3) No dia 29 de novembro de 1947, a ONU adotou a Resolução 181 (também conhecida como Resolução da Partilha) que dividiu o antigo território controlado pela Grã-Bretanha em dois Estados: um judeu (que virou Israel) e um árabe (que continuou sendo Egito e Jordânia) – sendo que 33 países votaram a favor, 13 países contra e 10 países se abstiveram. Isso funcionaria a partir de maio de 1948, quando o mandato britânico terminaria.

O Brasil precisa entender que parte da “fraqueza” da ONU é justamente a sua incompetência para julgar governos e políticos.

4) No dia 14 de maio de 1948 Israel declarou sua independência. No dia seguinte, o pequeno e recém-criado país foi imediatamente invadido pelos exércitos do Egito, Iraque, Jordânia, Líbano e Síria.
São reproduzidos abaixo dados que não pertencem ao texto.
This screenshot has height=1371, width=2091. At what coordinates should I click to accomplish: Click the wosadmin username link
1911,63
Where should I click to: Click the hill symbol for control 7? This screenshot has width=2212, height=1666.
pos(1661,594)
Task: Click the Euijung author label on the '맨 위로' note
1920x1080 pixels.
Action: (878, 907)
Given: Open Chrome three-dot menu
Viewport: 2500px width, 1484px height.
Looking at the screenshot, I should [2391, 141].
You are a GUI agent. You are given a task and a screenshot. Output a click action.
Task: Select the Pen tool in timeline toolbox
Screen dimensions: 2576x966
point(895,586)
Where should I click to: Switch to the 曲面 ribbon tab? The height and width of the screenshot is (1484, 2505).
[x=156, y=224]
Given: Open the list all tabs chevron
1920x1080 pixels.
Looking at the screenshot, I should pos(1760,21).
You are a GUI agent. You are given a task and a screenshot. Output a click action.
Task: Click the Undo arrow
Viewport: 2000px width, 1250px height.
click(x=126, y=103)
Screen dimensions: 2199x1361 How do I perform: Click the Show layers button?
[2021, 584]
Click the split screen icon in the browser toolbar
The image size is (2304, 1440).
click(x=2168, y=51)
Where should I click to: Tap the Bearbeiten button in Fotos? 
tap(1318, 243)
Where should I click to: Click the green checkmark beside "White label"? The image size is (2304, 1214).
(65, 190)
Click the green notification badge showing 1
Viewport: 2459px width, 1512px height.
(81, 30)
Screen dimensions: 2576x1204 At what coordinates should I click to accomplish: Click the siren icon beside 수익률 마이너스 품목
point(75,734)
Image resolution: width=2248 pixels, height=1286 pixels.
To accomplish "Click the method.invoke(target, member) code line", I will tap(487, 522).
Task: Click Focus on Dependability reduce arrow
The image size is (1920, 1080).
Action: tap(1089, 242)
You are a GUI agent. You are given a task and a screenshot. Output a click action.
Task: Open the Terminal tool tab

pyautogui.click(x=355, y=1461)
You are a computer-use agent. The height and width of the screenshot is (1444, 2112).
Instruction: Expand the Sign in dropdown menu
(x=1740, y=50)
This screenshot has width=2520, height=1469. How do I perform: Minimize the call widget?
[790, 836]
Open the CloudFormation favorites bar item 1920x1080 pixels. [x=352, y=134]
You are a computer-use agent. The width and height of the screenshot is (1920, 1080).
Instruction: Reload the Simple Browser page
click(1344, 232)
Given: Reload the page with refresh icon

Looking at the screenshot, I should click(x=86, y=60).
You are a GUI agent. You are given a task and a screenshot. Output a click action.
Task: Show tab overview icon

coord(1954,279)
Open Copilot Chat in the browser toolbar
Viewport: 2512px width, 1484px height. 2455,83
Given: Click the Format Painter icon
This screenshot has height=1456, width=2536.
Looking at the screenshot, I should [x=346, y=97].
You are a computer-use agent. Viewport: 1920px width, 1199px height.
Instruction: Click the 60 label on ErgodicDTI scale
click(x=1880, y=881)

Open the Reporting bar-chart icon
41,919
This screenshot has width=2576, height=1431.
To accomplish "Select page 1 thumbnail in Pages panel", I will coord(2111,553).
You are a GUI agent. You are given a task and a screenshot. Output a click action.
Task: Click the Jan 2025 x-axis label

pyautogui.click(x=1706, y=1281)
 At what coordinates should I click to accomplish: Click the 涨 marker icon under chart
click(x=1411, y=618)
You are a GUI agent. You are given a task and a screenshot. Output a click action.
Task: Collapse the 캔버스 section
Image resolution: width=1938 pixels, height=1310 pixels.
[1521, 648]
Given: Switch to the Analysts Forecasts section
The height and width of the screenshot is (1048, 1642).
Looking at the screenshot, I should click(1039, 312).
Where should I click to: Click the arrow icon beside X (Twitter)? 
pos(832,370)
O espírito dessa invasão foi resumido pelo Sheikh Hassan el-Bana, chefe da Irmandade Muçulmana: “Se o Estado judeu se tornar um fato, e isso for percebido pelos povos árabes, eles expulsarão os judeus que ali vivem para o mar”.

5) Consequentemente, o que alguns chamam de “Guerra de Independência” na verdade foi uma guerra de sobrevivência para Israel, que saiu vitorioso e percebeu a importância de fortalecer suas forças armadas e serviços de inteligência.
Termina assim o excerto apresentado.